◆ Tasks and exercises ◆
1. Check each of these three statements against the Python lab text and say yes or no for each, quoting the words from the text that settle it. (a) The Insert Items problem forbids creating new lists. (b) After s.insert(0, 9), s displays as [9, 6, 7, 8]. (c) In Group By, the dictionary has one key for each element of s.
2. From the Python lab text, return word for word the passage starting at "Write a function that takes in" and ending at "then return s.".
Begin Source
Use Ok to test your knowledge with the following "What Would Python Display?" questions:
python3 ok -q list-mutation -u

>>> s = [6, 7, 8]
>>> print(s.append(6))
______
None
>>> s
______
[6, 7, 8, 6]
>>> s.insert(0, 9)
>>> s
______
[9, 6, 7, 8, 6]
>>> x = s.pop(1)
>>> s
______
[9, 7, 8, 6]
>>> s.remove(x)
>>> s
______
[9, 7, 8]
>>> a, b = s, s[:]
>>> a is s
______
True
>>> b == s
______
True
>>> b is s
______
False
>>> a.pop()
______
8
>>> a + b
______
[9, 7, 9, 7, 8]
>>> s = [3]
>>> s.extend([4, 5])
>>> s
______
[3, 4, 5]
>>> a
______
[9, 7]
>>> s.extend([s.append(9), s.append(10)])
>>> s
______
[3, 4, 5, 9, 10, None, None]

Q2: Insert Items

Write a function that takes in a list s, a value before, and a value after. It modified s in place by inserting after just after each value equal to before in s. It returns s.

Important: No new lists should be created.

Note: If the values passed into before and after are equal, make sure you're not creating an infinitely long list while iterating through it. If you find that your code is taking more than a few seconds to run, the function may be in an infinite loop of inserting new values.

def insert_items(s, before, after):
    """Insert after into s after each occurrence of before and then return s.

    >>> test_s = [1, 5, 8, 5, 2, 3]
    >>> new_s = insert_items(test_s, 5, 7)
    >>> new_s
    [1, 5, 7, 8, 5, 7, 2, 3]
    >>> test_s
    [1, 5, 7, 8, 5, 7, 2, 3]
    >>> new_s is test_s
    True
    >>> double_s = [1, 2, 1, 2, 3, 3]
    >>> double_s = insert_items(double_s, 3, 4)
    >>> double_s
    [1, 2, 1, 2, 3, 4, 3, 4]
    >>> large_s = [1, 4, 8]
    >>> large_s2 = insert_items(large_s, 4, 4)
    >>> large_s2
    [1, 4, 4, 8]
    >>> large_s3 = insert_items(large_s2, 4, 6)
    >>> large_s3
    [1, 4, 6, 4, 6, 8]
    >>> large_s3 is large_s
    True
    """
    "*** YOUR CODE HERE ***"

Use Ok to test your code:

python3 ok -q insert_items

Q3: Group By

Write a function that takes a list s and a function fn, and returns a dictionary that groups the elements of s based on the result of applying fn.

The dictionary should have one key for each unique result of applying fn to elements of s.
The value for each key should be a list of all elements in s that, when passed to fn, produce that key value.

In other words, for each element e in s, determine fn(e) and add e to the list corresponding to fn(e) in the dictionary.

def group_by(s, fn):
    """Return a dictionary of lists that together contain the elements of s.
    The key for each list is the value that fn returns when called on any of the
    values of that list.
End Source
Begin Rows
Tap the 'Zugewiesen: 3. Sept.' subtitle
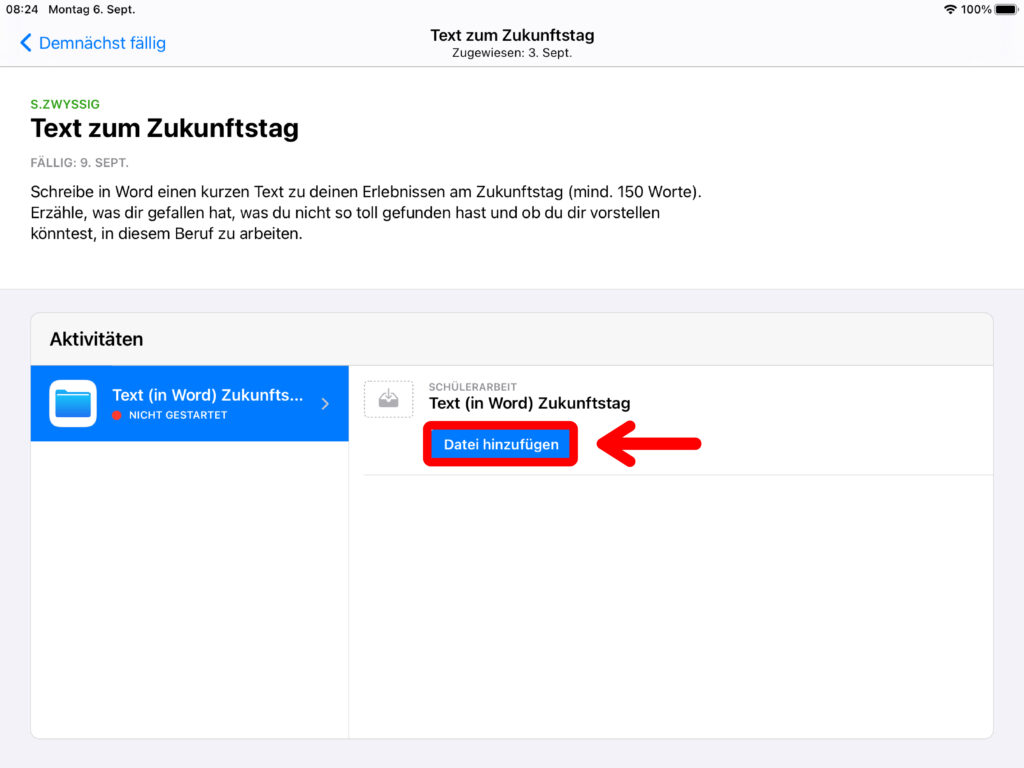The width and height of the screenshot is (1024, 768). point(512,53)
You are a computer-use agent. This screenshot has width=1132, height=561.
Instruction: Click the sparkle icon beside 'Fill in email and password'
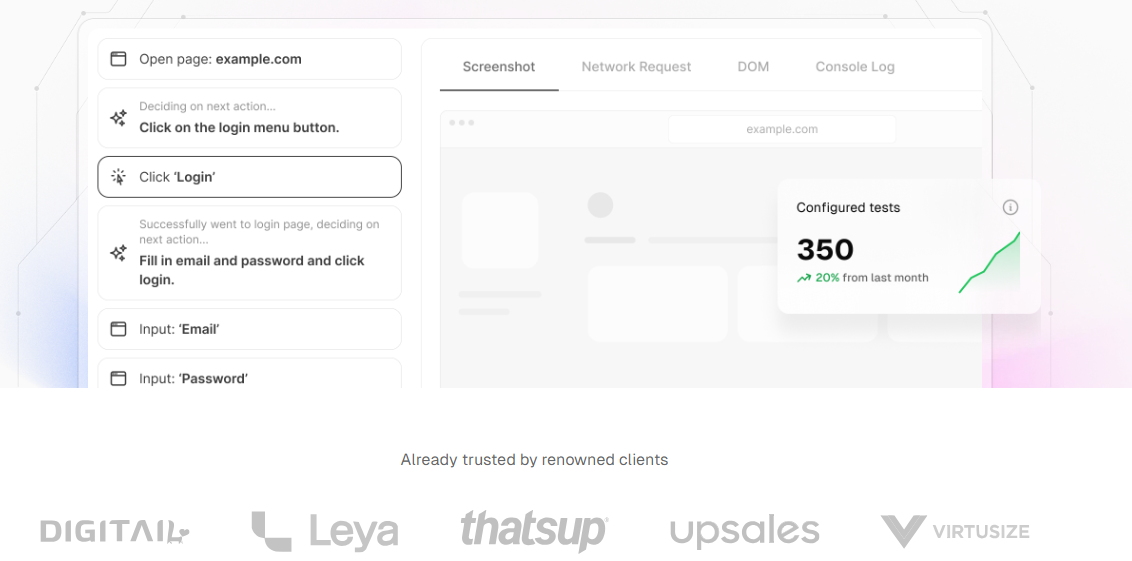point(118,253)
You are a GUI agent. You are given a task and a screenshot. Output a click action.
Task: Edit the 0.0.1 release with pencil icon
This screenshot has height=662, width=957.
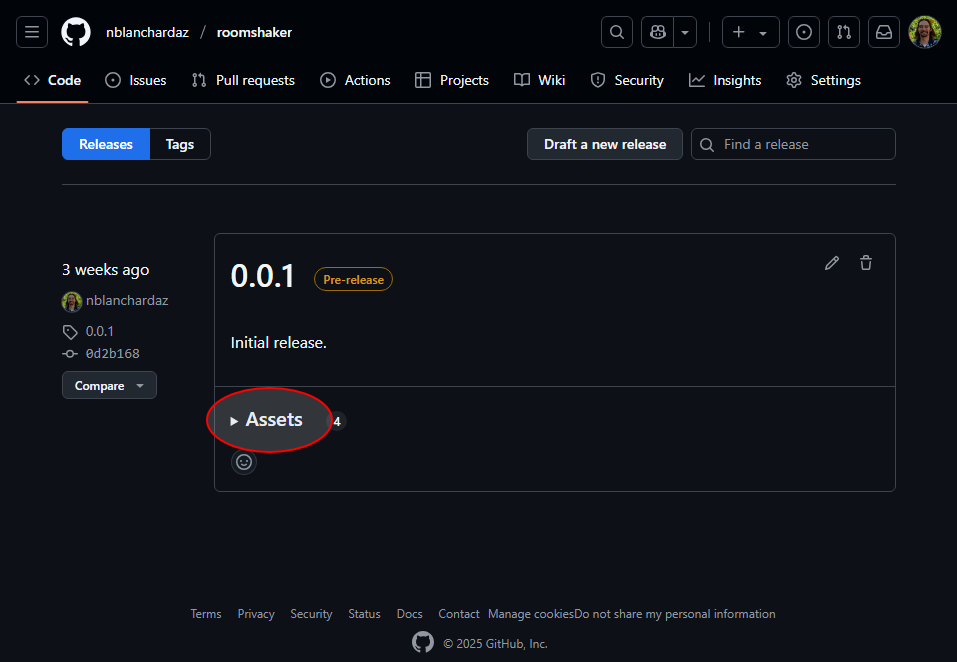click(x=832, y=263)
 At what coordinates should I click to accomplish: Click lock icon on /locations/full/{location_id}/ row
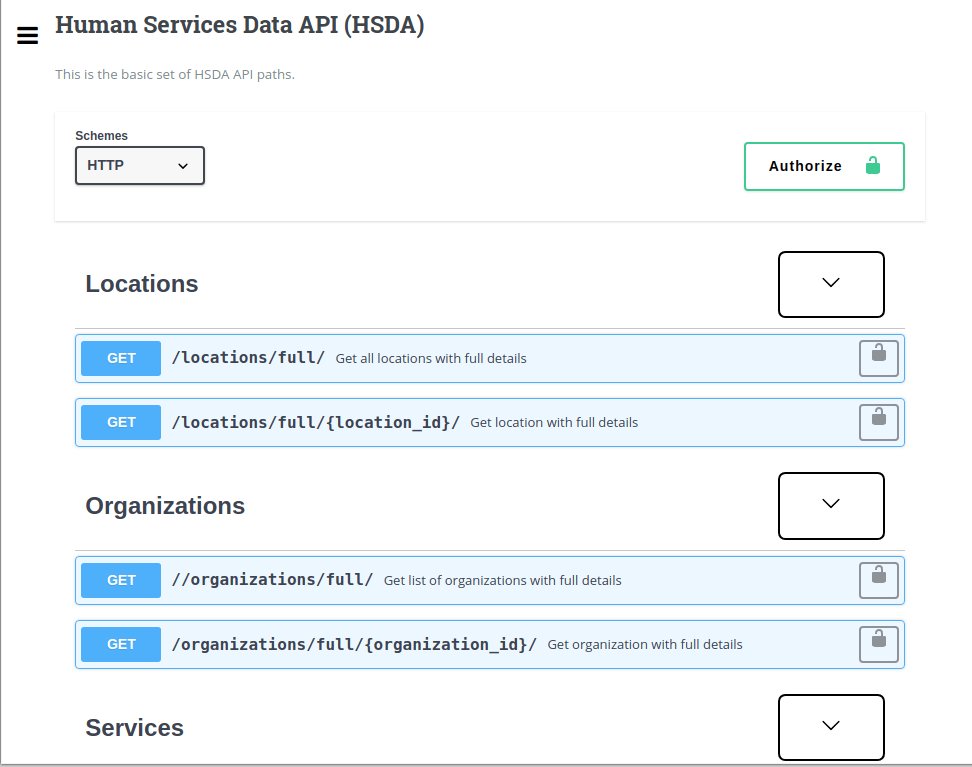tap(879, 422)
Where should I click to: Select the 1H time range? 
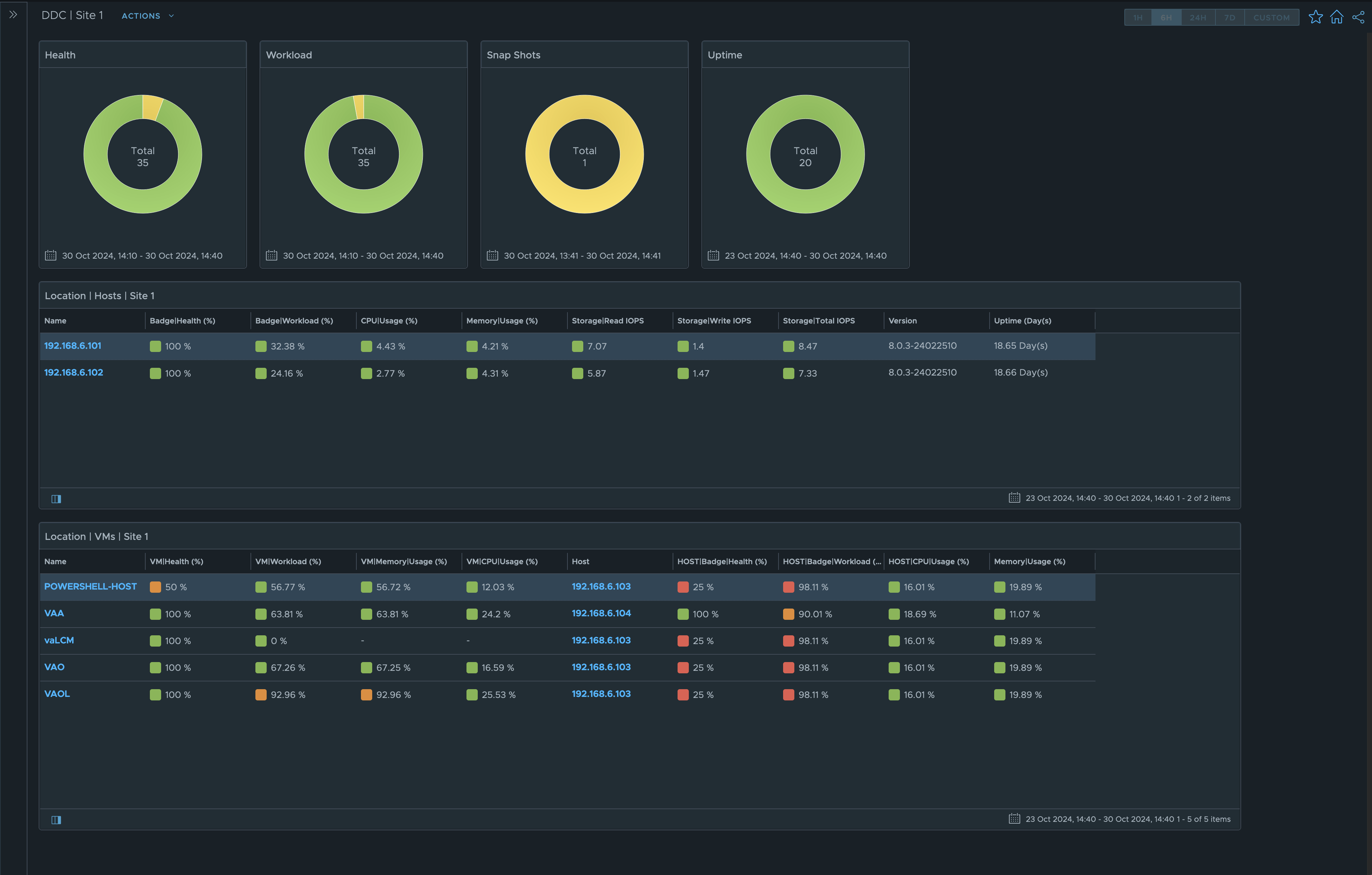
End Rows
◆ Expected outputs ◆
1.
(a) Yes: "Important: No new lists should be created."
(b) No: "[9, 6, 7, 8, 6]"
(c) No: "The dictionary should have one key for each unique result of applying fn to elements of s."

2.
Write a function that takes in a list s, a value before, and a value after. It modified s in place by inserting after just after each value equal to before in s. It returns s.

Important: No new lists should be created.

Note: If the values passed into before and after are equal, make sure you're not creating an infinitely long list while iterating through it. If you find that your code is taking more than a few seconds to run, the function may be in an infinite loop of inserting new values.

def insert_items(s, before, after):
    """Insert after into s after each occurrence of before and then return s.